** EXCERPTED DATA **
********
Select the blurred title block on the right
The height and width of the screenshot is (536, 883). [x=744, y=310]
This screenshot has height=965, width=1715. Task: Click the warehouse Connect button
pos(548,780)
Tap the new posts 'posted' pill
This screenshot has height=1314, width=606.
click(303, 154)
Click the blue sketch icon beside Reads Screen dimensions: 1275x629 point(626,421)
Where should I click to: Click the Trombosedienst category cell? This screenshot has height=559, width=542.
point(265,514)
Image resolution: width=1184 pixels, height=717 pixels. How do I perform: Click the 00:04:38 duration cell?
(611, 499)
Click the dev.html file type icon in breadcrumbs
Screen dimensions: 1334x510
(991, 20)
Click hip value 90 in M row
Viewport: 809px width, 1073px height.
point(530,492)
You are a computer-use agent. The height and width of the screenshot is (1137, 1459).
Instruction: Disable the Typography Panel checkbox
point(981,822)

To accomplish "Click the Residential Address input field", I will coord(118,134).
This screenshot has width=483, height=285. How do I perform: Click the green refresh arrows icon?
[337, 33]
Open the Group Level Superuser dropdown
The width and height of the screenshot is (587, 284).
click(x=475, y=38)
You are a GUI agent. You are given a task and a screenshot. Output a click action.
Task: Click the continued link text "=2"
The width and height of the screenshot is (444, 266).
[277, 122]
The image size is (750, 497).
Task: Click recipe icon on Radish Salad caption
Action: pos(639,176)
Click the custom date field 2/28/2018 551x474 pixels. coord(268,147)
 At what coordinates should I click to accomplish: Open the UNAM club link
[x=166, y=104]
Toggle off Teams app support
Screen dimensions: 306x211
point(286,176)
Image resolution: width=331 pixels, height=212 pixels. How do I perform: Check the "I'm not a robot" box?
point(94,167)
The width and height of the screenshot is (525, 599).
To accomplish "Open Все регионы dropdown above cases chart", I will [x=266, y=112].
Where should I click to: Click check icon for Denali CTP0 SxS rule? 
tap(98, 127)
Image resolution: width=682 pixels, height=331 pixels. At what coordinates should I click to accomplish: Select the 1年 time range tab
********
** DIRECTION **
Render every line of the records above as a numbered list, omitting any blank lines.

** SOLVED EXERCISE **
1. Select the blurred title block on the right
2. The height and width of the screenshot is (536, 883). [x=744, y=310]
3. This screenshot has height=965, width=1715. Task: Click the warehouse Connect button
4. pos(548,780)
5. Tap the new posts 'posted' pill
6. This screenshot has height=1314, width=606.
7. click(303, 154)
8. Click the blue sketch icon beside Reads Screen dimensions: 1275x629 point(626,421)
9. Where should I click to: Click the Trombosedienst category cell? This screenshot has height=559, width=542.
10. point(265,514)
11. Image resolution: width=1184 pixels, height=717 pixels. How do I perform: Click the 00:04:38 duration cell?
12. (611, 499)
13. Click the dev.html file type icon in breadcrumbs
14. Screen dimensions: 1334x510
15. (991, 20)
16. Click hip value 90 in M row
17. Viewport: 809px width, 1073px height.
18. point(530,492)
19. You are a computer-use agent. The height and width of the screenshot is (1137, 1459).
20. Instruction: Disable the Typography Panel checkbox
21. point(981,822)
22. To accomplish "Click the Residential Address input field", I will coord(118,134).
23. This screenshot has width=483, height=285. How do I perform: Click the green refresh arrows icon?
24. [337, 33]
25. Open the Group Level Superuser dropdown
26. The width and height of the screenshot is (587, 284).
27. click(x=475, y=38)
28. You are a GUI agent. You are given a task and a screenshot. Output a click action.
29. Task: Click the continued link text "=2"
30. The width and height of the screenshot is (444, 266).
31. [277, 122]
32. The image size is (750, 497).
33. Task: Click recipe icon on Radish Salad caption
34. Action: pos(639,176)
35. Click the custom date field 2/28/2018 551x474 pixels. coord(268,147)
36.  At what coordinates should I click to accomplish: Open the UNAM club link
37. [x=166, y=104]
38. Toggle off Teams app support
39. Screen dimensions: 306x211
40. point(286,176)
41. Image resolution: width=331 pixels, height=212 pixels. How do I perform: Check the "I'm not a robot" box?
42. point(94,167)
43. The width and height of the screenshot is (525, 599).
44. To accomplish "Open Все регионы dropdown above cases chart", I will [x=266, y=112].
45. Where should I click to: Click check icon for Denali CTP0 SxS rule? 
46. tap(98, 127)
47. Image resolution: width=682 pixels, height=331 pixels. At what coordinates should I click to accomplish: Select the 1年 time range tab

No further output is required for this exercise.